== WRITTEN PROBLEM ==
Return every line of the records below word for word, leaving out the pictures.
───── RECORD EXTRACTS ─────
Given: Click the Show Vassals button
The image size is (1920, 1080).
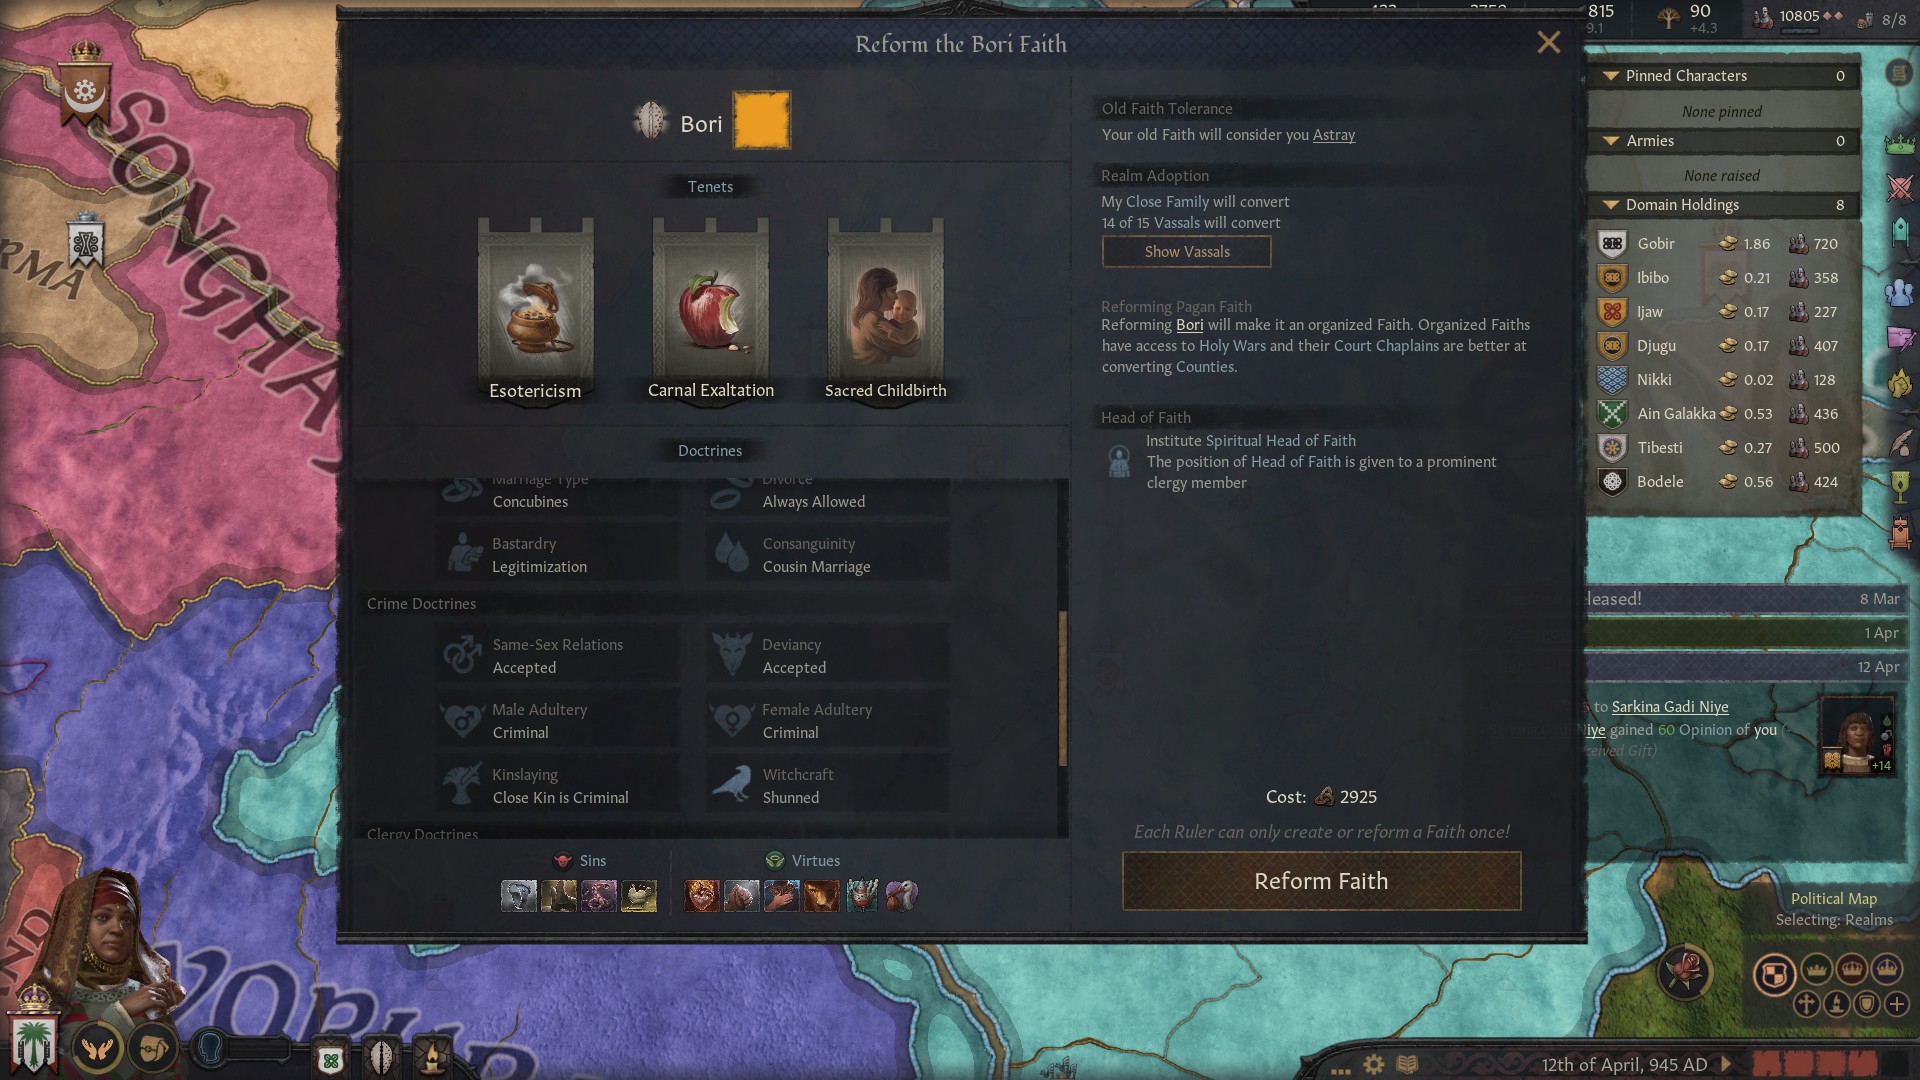Looking at the screenshot, I should 1186,252.
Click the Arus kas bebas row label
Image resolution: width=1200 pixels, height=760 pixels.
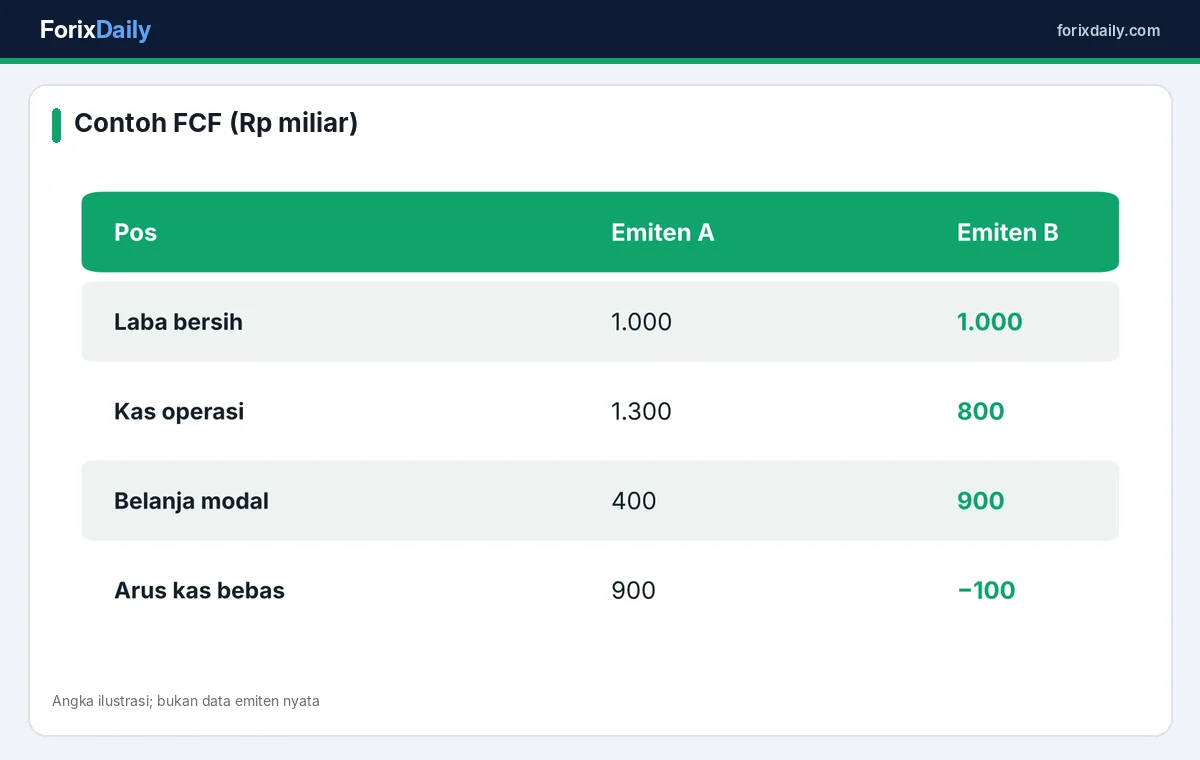199,590
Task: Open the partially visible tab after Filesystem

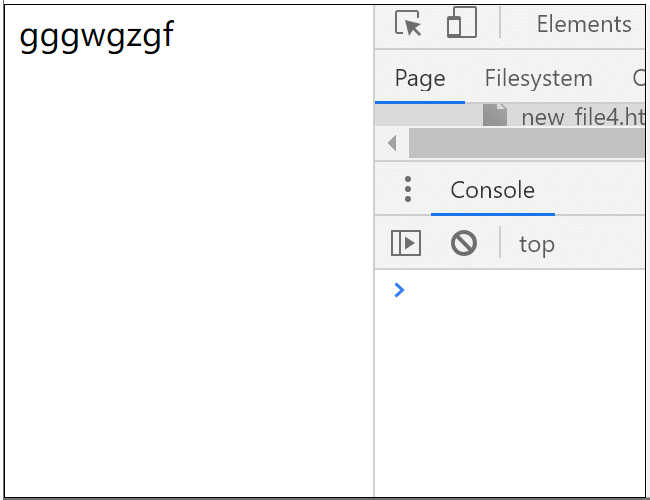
─────
== WRITTEN SOLUTION ==
Given: Click the Show Vassals button
The image size is (1920, 1080).
Looking at the screenshot, I should 1186,252.
Click the Arus kas bebas row label
Image resolution: width=1200 pixels, height=760 pixels.
199,590
Task: Open the partially visible tab after Filesystem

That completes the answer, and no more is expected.